**About this task:**
The reply must return each line of the data exactly.

**Records to use:**

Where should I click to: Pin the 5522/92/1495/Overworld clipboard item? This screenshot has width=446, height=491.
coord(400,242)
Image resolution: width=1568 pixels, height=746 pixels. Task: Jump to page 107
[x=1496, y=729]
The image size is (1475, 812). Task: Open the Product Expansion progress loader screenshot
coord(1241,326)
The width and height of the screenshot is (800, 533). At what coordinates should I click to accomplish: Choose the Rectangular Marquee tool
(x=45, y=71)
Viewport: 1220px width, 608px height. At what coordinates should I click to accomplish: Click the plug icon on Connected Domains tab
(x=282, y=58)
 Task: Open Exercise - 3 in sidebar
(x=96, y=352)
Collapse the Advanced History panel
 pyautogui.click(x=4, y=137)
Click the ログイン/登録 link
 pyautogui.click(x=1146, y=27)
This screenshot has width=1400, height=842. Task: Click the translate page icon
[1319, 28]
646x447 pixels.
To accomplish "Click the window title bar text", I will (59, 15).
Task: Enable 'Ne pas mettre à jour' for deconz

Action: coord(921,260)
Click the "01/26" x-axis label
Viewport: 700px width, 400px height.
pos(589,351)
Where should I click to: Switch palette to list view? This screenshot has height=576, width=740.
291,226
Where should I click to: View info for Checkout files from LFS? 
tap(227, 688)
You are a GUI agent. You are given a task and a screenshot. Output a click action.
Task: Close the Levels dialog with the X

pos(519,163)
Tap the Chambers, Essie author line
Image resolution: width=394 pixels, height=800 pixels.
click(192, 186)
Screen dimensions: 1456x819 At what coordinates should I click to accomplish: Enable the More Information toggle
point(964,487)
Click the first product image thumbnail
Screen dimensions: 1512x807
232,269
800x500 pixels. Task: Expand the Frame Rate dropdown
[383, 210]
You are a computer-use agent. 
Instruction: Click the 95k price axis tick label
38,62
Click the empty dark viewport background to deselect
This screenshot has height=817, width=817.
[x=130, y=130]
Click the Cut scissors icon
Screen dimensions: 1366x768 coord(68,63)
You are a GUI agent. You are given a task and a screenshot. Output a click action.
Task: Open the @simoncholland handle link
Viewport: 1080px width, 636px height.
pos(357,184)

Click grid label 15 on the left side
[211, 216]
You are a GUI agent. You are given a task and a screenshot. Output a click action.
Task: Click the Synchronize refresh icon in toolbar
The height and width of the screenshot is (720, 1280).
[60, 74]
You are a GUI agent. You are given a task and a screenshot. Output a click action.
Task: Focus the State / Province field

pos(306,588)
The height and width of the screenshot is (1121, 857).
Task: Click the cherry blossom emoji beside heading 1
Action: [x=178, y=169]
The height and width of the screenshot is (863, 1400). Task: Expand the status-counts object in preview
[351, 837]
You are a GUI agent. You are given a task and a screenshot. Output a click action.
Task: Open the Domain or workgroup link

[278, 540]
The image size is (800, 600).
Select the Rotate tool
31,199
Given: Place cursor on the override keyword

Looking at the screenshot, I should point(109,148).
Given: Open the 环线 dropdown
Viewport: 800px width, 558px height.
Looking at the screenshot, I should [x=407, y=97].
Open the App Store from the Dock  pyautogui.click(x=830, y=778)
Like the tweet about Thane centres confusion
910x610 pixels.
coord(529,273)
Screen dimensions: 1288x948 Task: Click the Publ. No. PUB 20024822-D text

**Solution to this problem:**
Where should I click to: Pin the 5522/92/1495/Overworld clipboard item? This screenshot has width=446, height=491.
coord(400,242)
Image resolution: width=1568 pixels, height=746 pixels. Task: Jump to page 107
[x=1496, y=729]
The image size is (1475, 812). Task: Open the Product Expansion progress loader screenshot
coord(1241,326)
The width and height of the screenshot is (800, 533). At what coordinates should I click to accomplish: Choose the Rectangular Marquee tool
(x=45, y=71)
Viewport: 1220px width, 608px height. At what coordinates should I click to accomplish: Click the plug icon on Connected Domains tab
(x=282, y=58)
 Task: Open Exercise - 3 in sidebar
(x=96, y=352)
Collapse the Advanced History panel
 pyautogui.click(x=4, y=137)
Click the ログイン/登録 link
 pyautogui.click(x=1146, y=27)
This screenshot has width=1400, height=842. Task: Click the translate page icon
[1319, 28]
646x447 pixels.
To accomplish "Click the window title bar text", I will (59, 15).
Task: Enable 'Ne pas mettre à jour' for deconz

Action: coord(921,260)
Click the "01/26" x-axis label
Viewport: 700px width, 400px height.
pos(589,351)
Where should I click to: Switch palette to list view? This screenshot has height=576, width=740.
291,226
Where should I click to: View info for Checkout files from LFS? 
tap(227, 688)
You are a GUI agent. You are given a task and a screenshot. Output a click action.
Task: Close the Levels dialog with the X

pos(519,163)
Tap the Chambers, Essie author line
Image resolution: width=394 pixels, height=800 pixels.
click(192, 186)
Screen dimensions: 1456x819 At what coordinates should I click to accomplish: Enable the More Information toggle
point(964,487)
Click the first product image thumbnail
Screen dimensions: 1512x807
232,269
800x500 pixels. Task: Expand the Frame Rate dropdown
[383, 210]
You are a computer-use agent. 
Instruction: Click the 95k price axis tick label
38,62
Click the empty dark viewport background to deselect
This screenshot has height=817, width=817.
[x=130, y=130]
Click the Cut scissors icon
Screen dimensions: 1366x768 coord(68,63)
You are a GUI agent. You are given a task and a screenshot. Output a click action.
Task: Open the @simoncholland handle link
Viewport: 1080px width, 636px height.
pos(357,184)

Click grid label 15 on the left side
[211, 216]
You are a GUI agent. You are given a task and a screenshot. Output a click action.
Task: Click the Synchronize refresh icon in toolbar
The height and width of the screenshot is (720, 1280).
[60, 74]
You are a GUI agent. You are given a task and a screenshot. Output a click action.
Task: Focus the State / Province field

pos(306,588)
The height and width of the screenshot is (1121, 857).
Task: Click the cherry blossom emoji beside heading 1
Action: [x=178, y=169]
The height and width of the screenshot is (863, 1400). Task: Expand the status-counts object in preview
[351, 837]
You are a GUI agent. You are given a task and a screenshot. Output a click action.
Task: Open the Domain or workgroup link

[278, 540]
The image size is (800, 600).
Select the Rotate tool
31,199
Given: Place cursor on the override keyword

Looking at the screenshot, I should point(109,148).
Given: Open the 环线 dropdown
Viewport: 800px width, 558px height.
Looking at the screenshot, I should [x=407, y=97].
Open the App Store from the Dock  pyautogui.click(x=830, y=778)
Like the tweet about Thane centres confusion
910x610 pixels.
coord(529,273)
Screen dimensions: 1288x948 Task: Click the Publ. No. PUB 20024822-D text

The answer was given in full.